Enttäuschung erzeugte die Streckenführung durch den schweizerischen Klettgau bei den deutschen Gemeinden Jestetten und Lottstetten, die sich dringend eine Verbindung in die Bezirkshauptstadt Waldshut gewünscht hatten. Bis 1929 wurden derartige Projekte vergeblich diskutiert. Nie gebaut wurde auch eine lange geplante Strecke von Jestetten über Beringen und Stühlingen nach Donaueschingen.

Eine Bahnverbindung erhielten die Orte dennoch: Am 21. Mai 1875 wurde zwischen dem Schweizer Bundesrat und der Großherzoglich Badischen Regierung ein Staatsvertrag geschlossen, der Vereinbarungen über den Bau einer Bahnlinie von Bülach über Eglisau, Lottstetten, Jestetten und Neuhausen nach Schaffhausen enthielt. Die Urkunde wurde am 28. Dezember des gleichen Jahres ratifiziert. 1897 wurde diese Strecke eröffnet.

Erwähnenswert ist noch, dass in den Staatsverträgen mit der Schweiz Militärtransporte über diese Strecken ausdrücklich ausgeschlossen wurden. In beiden Weltkriegen gab es natürlich trotzdem erhebliche Probleme mit dem Betrieb über die Ländergrenzen, der teilweise auch eingeschränkt oder ganz eingestellt wurde.

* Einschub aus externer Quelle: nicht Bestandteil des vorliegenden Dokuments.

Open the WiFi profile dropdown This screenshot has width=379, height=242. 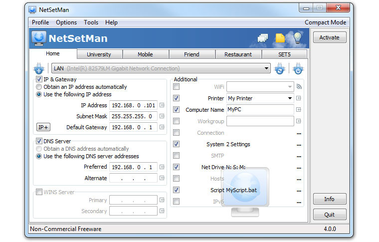[290, 87]
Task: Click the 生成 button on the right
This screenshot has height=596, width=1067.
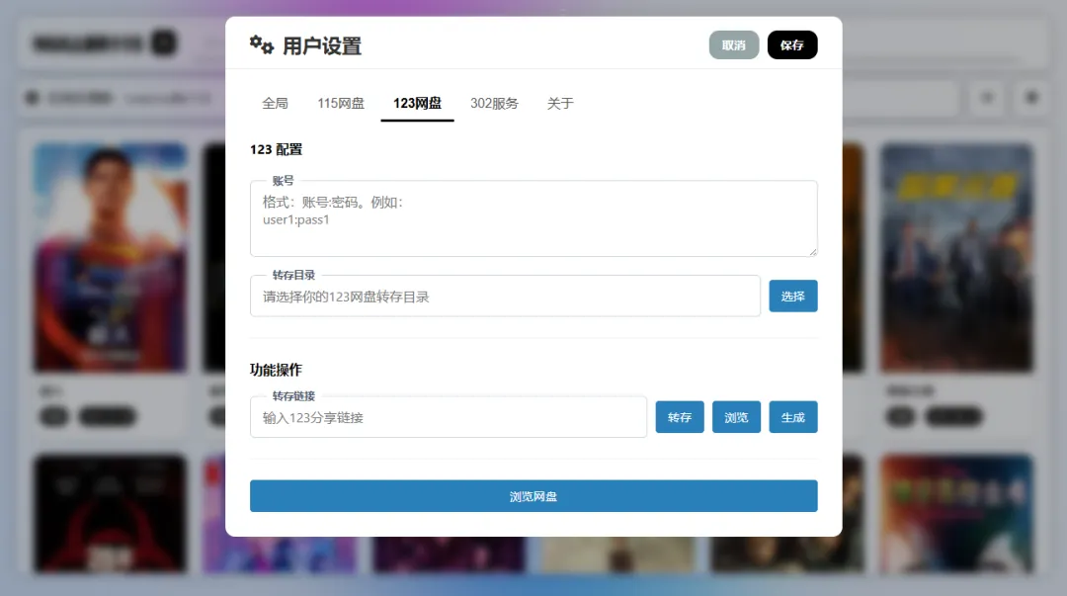Action: point(793,416)
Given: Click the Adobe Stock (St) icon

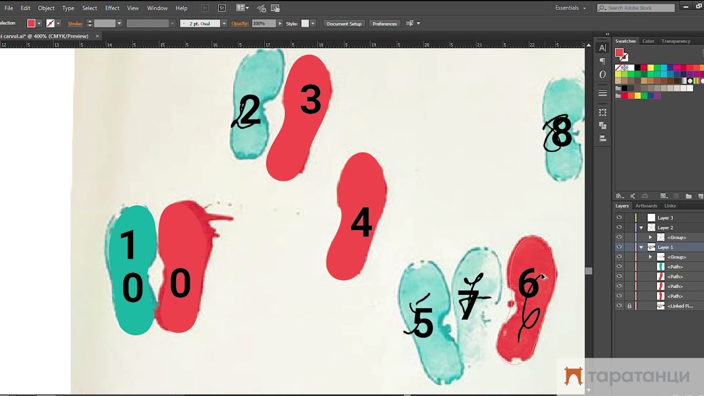Looking at the screenshot, I should pyautogui.click(x=222, y=8).
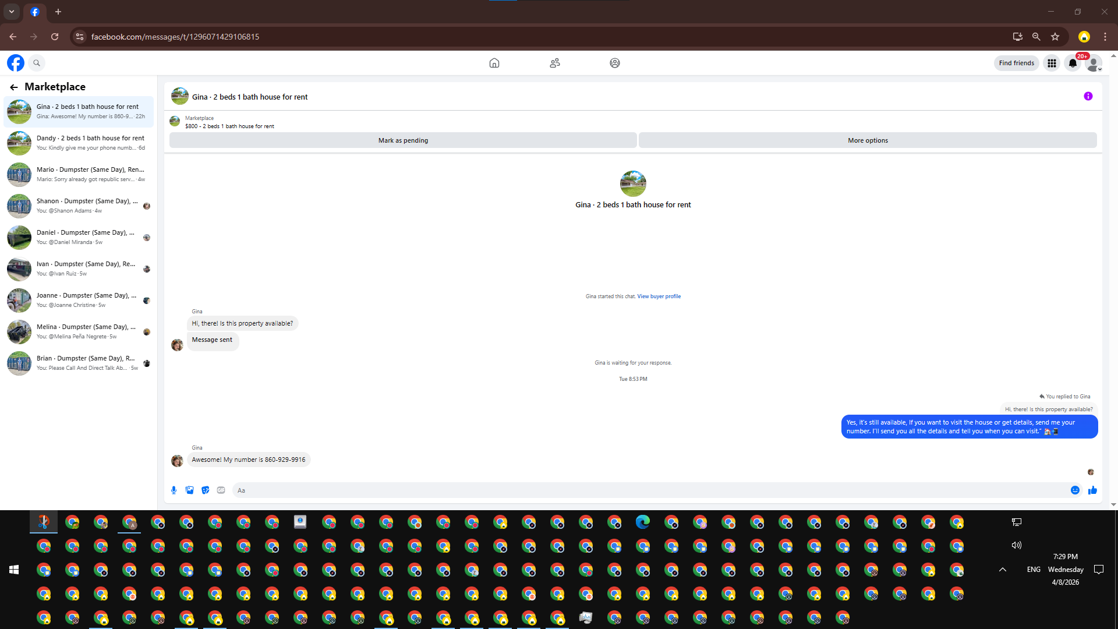Open the Friends tab
This screenshot has height=629, width=1118.
[554, 63]
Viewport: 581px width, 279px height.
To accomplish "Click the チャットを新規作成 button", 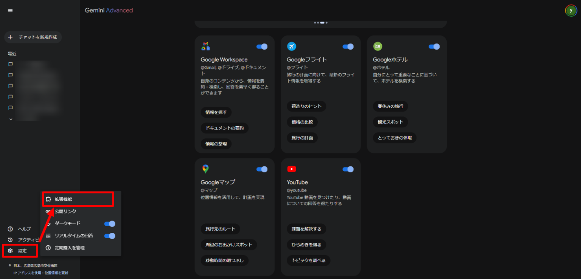I will pyautogui.click(x=33, y=37).
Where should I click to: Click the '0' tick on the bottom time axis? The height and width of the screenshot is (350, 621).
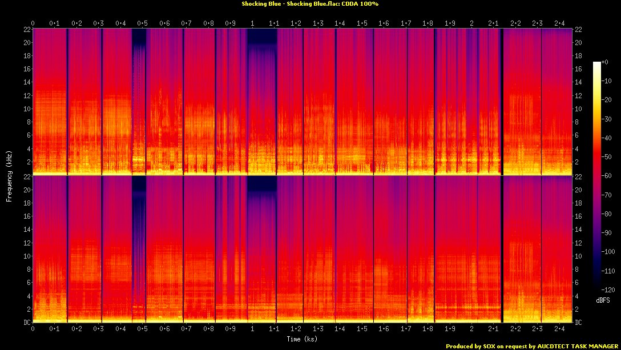[x=33, y=329]
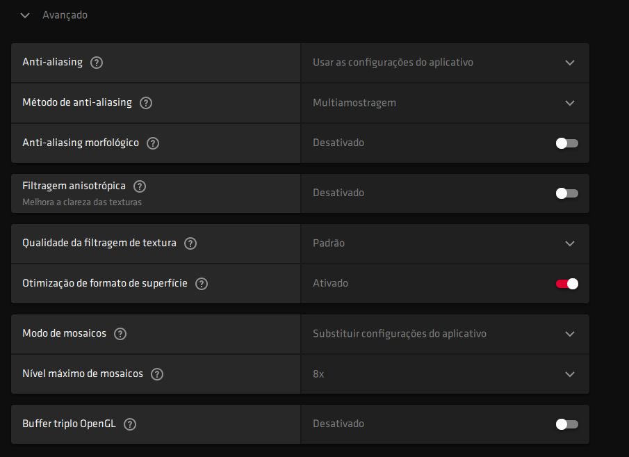Open help for Método de anti-aliasing
The height and width of the screenshot is (457, 629).
(146, 103)
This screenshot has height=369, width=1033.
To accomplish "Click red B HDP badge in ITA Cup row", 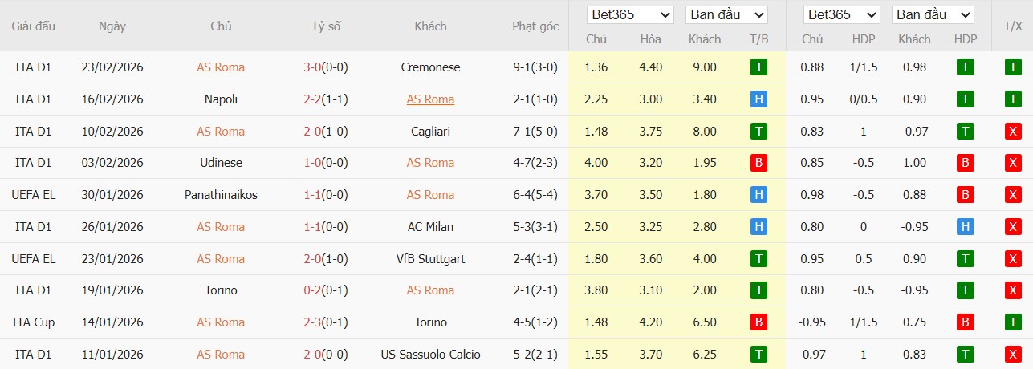I will 965,322.
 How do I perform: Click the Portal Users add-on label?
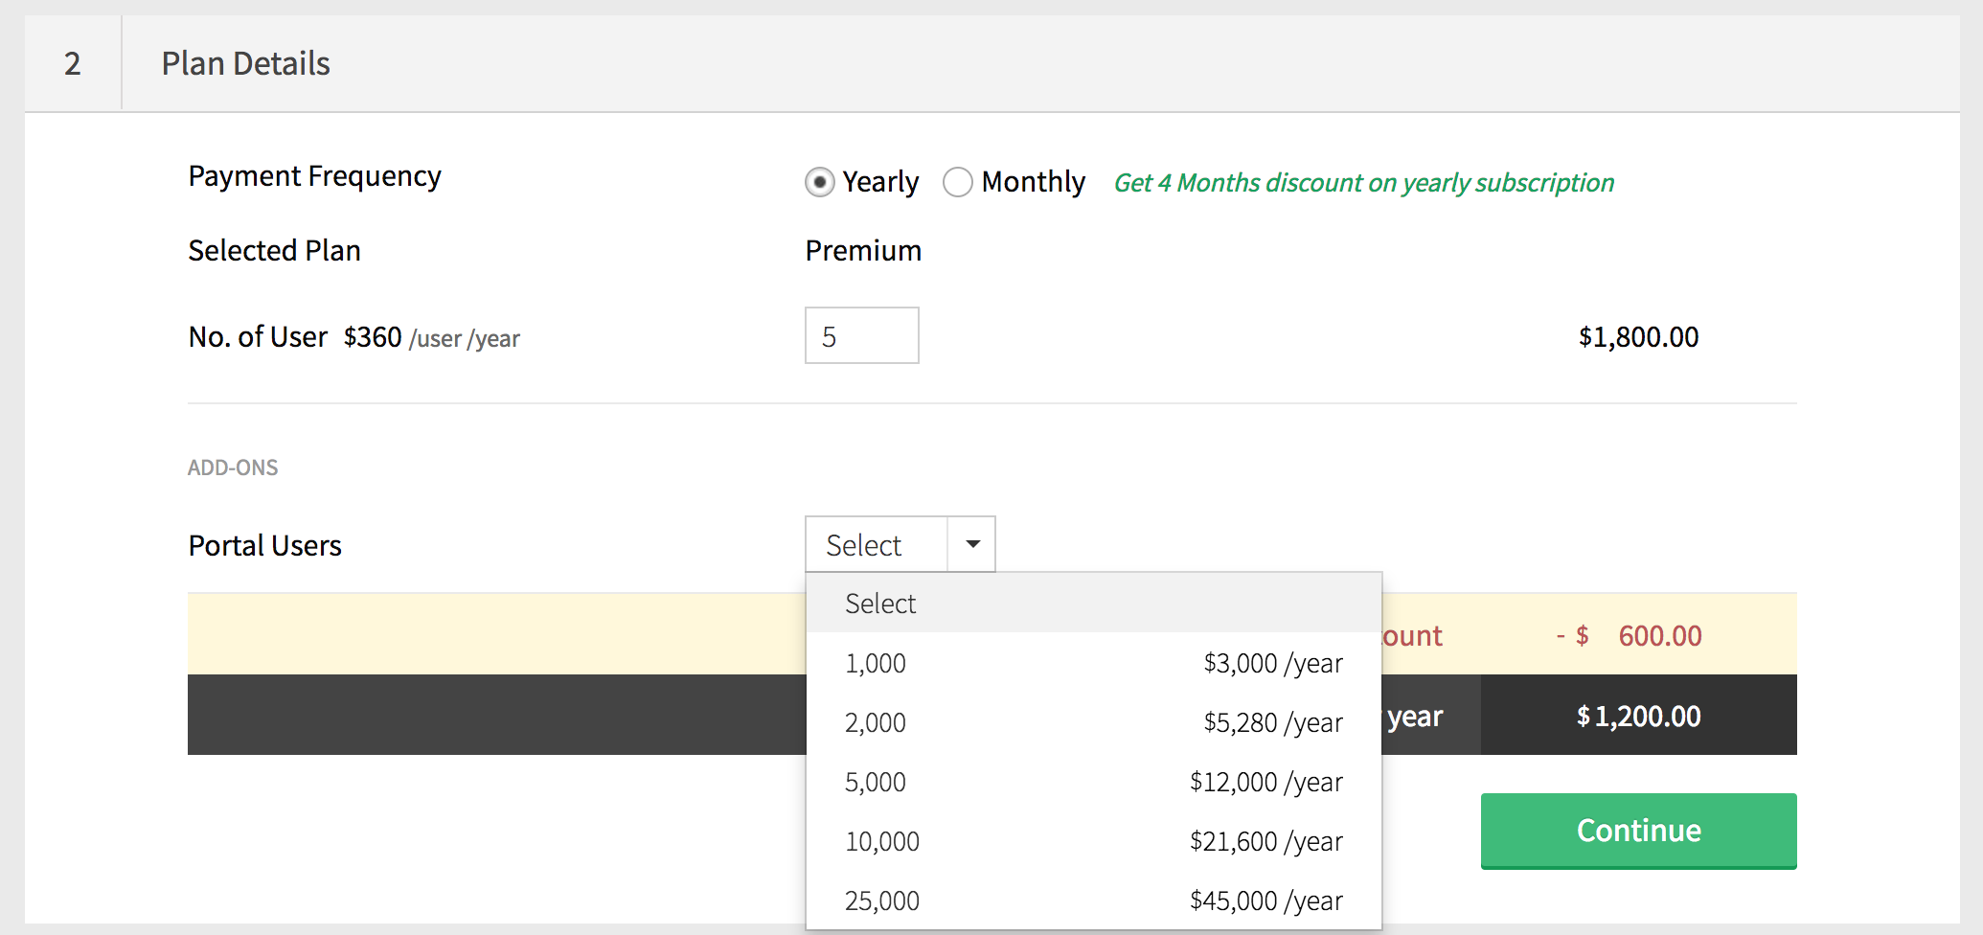[265, 546]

Heute berühren die Grenzverläufe die Menschen kaum noch – seit die Schweiz Ende 2008 dem Schengener Abkommen beigetreten ist, finden keine regelmäßigen Personenkontrollen mehr statt. Einzig der Zoll hat weiterhin ein kritisches Auge auf Ein- und Ausreisende.

Die Hochrheinstrecke
Diese Strecke wurde von Beginn an durchgehend von der Großherzoglich Badischen Staatsbahn betrieben und ging später auf die jeweiligen deutschen Staatsbahnen über. Letzter deutscher Bahnhof im Westen ist Erzingen. Die Strecke verläuft dann durch den schweizerischen Klettgau über Neuhausen nach Schaffhausen und weiter nordwärts nach Thayngen, der letzten Station auf Schweizer Seite. Von hier geht es wieder auf deutschem Boden weiter nach Singen und Konstanz.

Betrieblich ist diese Strecke heute keine Einheit mehr. Die einzigen durchgehenden Züge sind heute die von Ulm über Singen nach Basel verkehrenden IRE-Sprinter, gefahren mit Triebwagen der Baureihe 611. Ursache hierfür ist, dass der Abschnitt Schaffhausen – Singen elektrifiziert ist, während zwischen Schaffhausen und Basel die Dieseltraktion das Sagen hat. Neben den bereits erwähnten 611 verkehren vorwiegend Triebwagen der Baureihe 641 sowie einige 628.